==== Data records

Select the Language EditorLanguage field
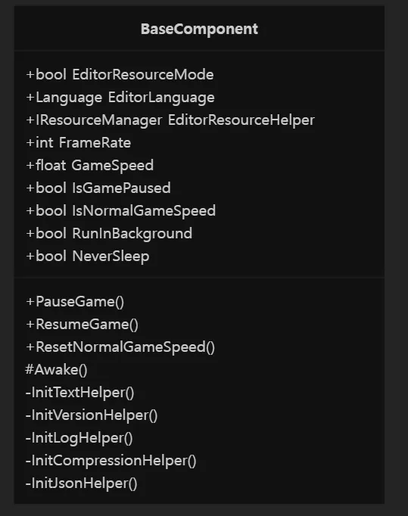This screenshot has height=516, width=408. pos(120,98)
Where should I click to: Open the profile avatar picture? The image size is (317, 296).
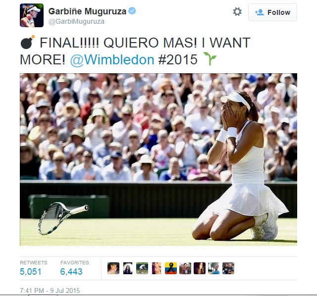[x=32, y=15]
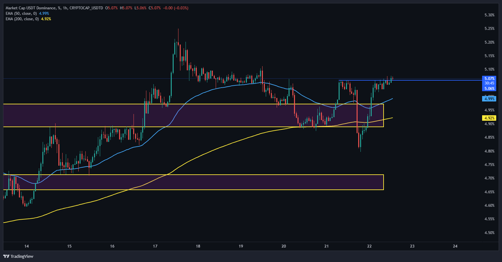Click date 19 on the time axis
The height and width of the screenshot is (262, 502).
pyautogui.click(x=241, y=246)
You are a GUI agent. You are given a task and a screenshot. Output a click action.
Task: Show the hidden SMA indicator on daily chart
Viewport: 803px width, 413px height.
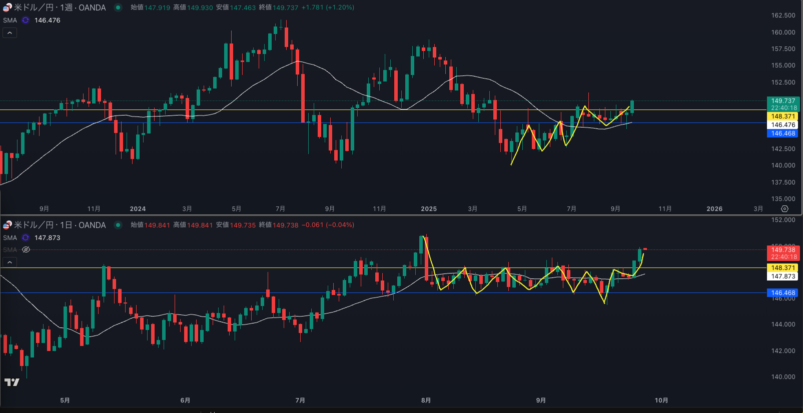click(26, 250)

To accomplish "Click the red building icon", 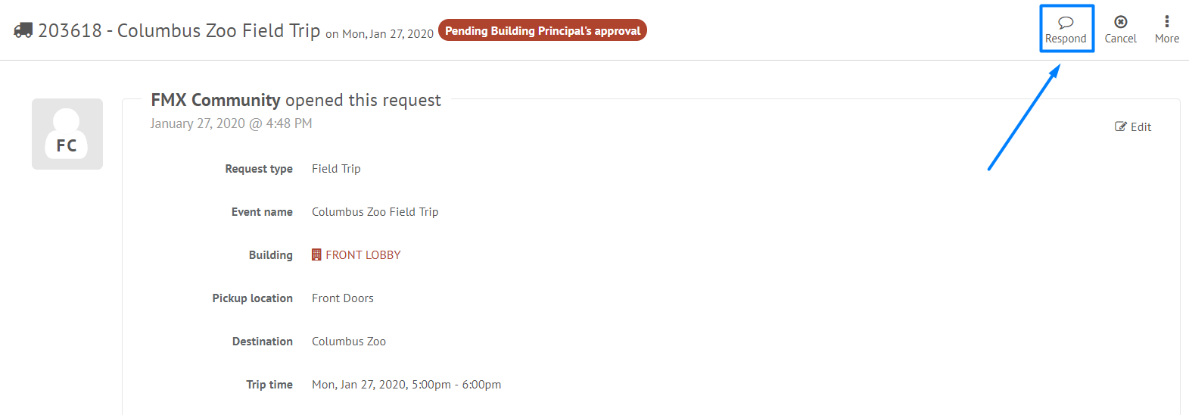I will (x=316, y=255).
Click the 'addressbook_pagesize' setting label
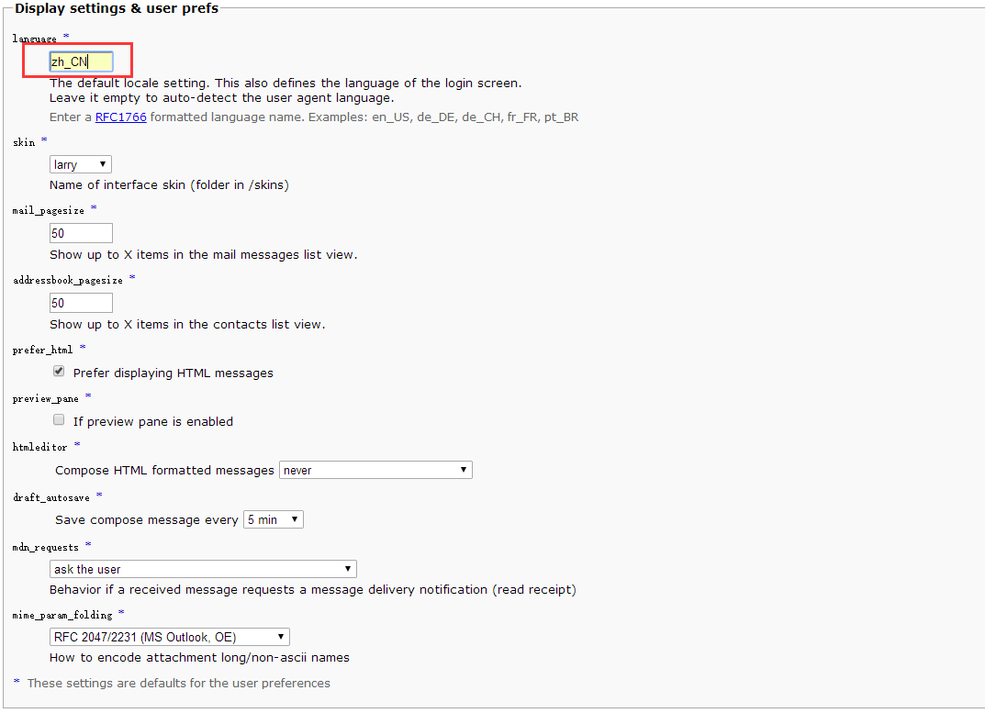Image resolution: width=985 pixels, height=713 pixels. click(x=67, y=280)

========

Retype the entries above exactly, starting at their first line and ending with the line that holds "Task: Show the"; pictures stay out.

» **Finished exercise**
Select the Language EditorLanguage field
This screenshot has height=516, width=408. pos(120,98)
Where should I click to: Open the profile avatar picture? The image size is (317, 296).
[x=32, y=15]
Click date 19 on the time axis
The height and width of the screenshot is (262, 502).
pyautogui.click(x=241, y=246)
You are a GUI agent. You are given a task and a screenshot. Output a click action.
Task: Show the hidden SMA indicator on daily chart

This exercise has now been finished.